[Entries provided]:
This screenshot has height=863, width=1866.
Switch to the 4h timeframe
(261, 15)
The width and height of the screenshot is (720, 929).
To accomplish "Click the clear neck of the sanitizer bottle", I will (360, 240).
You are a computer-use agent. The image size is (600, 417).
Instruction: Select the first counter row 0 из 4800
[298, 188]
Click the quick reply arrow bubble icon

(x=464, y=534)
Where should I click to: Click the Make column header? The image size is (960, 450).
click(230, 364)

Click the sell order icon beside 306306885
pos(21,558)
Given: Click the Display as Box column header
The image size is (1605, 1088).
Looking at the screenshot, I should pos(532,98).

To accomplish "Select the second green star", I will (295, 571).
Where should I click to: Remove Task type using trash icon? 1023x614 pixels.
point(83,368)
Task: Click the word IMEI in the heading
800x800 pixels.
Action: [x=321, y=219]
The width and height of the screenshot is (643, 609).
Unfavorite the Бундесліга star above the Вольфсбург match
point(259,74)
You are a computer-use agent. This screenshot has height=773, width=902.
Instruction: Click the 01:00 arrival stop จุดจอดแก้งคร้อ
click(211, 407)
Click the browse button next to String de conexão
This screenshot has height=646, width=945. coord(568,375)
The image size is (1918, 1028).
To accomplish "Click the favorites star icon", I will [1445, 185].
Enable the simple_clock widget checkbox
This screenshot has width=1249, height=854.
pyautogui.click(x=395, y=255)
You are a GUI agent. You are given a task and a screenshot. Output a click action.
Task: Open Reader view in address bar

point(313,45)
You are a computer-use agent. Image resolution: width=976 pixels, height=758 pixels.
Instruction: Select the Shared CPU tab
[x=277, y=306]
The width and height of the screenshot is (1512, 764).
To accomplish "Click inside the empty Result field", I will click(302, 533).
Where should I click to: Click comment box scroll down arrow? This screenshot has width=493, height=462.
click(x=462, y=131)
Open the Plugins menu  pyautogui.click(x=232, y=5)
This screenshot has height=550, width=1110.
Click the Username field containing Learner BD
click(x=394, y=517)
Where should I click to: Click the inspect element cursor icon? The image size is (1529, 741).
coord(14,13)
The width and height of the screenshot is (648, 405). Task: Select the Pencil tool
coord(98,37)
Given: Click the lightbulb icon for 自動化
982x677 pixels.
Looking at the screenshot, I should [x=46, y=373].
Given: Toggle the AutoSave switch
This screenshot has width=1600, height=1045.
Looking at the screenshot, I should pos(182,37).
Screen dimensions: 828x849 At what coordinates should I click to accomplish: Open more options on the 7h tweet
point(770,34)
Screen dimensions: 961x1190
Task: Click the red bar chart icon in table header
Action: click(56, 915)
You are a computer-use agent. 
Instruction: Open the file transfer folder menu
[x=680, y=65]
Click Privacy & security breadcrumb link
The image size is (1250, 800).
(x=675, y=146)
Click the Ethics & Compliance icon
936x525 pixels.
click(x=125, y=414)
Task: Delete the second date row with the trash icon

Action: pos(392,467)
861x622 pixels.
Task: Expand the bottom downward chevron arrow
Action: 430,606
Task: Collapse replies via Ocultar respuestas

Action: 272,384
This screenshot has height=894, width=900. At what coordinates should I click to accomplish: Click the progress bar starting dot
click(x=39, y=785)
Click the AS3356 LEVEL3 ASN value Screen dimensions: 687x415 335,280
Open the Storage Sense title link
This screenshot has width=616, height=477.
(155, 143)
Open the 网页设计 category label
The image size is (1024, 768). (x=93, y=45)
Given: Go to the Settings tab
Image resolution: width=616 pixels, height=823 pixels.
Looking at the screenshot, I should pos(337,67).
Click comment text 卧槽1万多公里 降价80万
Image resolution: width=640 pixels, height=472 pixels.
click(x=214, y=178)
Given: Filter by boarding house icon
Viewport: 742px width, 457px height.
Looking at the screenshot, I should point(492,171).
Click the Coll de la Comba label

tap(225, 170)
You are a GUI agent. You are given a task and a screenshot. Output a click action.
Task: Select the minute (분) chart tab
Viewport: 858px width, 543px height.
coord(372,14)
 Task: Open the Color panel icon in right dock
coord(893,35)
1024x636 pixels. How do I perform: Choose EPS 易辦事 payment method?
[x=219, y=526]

[Work request]: Go through the listing above and copy each line in which the string "agent" is found.

[Response box]:
You are a computer-use agent. The image size is (600, 417).
You are a computer-use agent. This screenshot has height=773, width=902.
You are a GUI agent. You are given a task and a screenshot. Output a click action.
You are a computer-use agent. Image resolution: width=976 pixels, height=758 pixels.
You are a computer-use agent. 
You are a GUI agent. You are given a task and a screenshot. Output a click action.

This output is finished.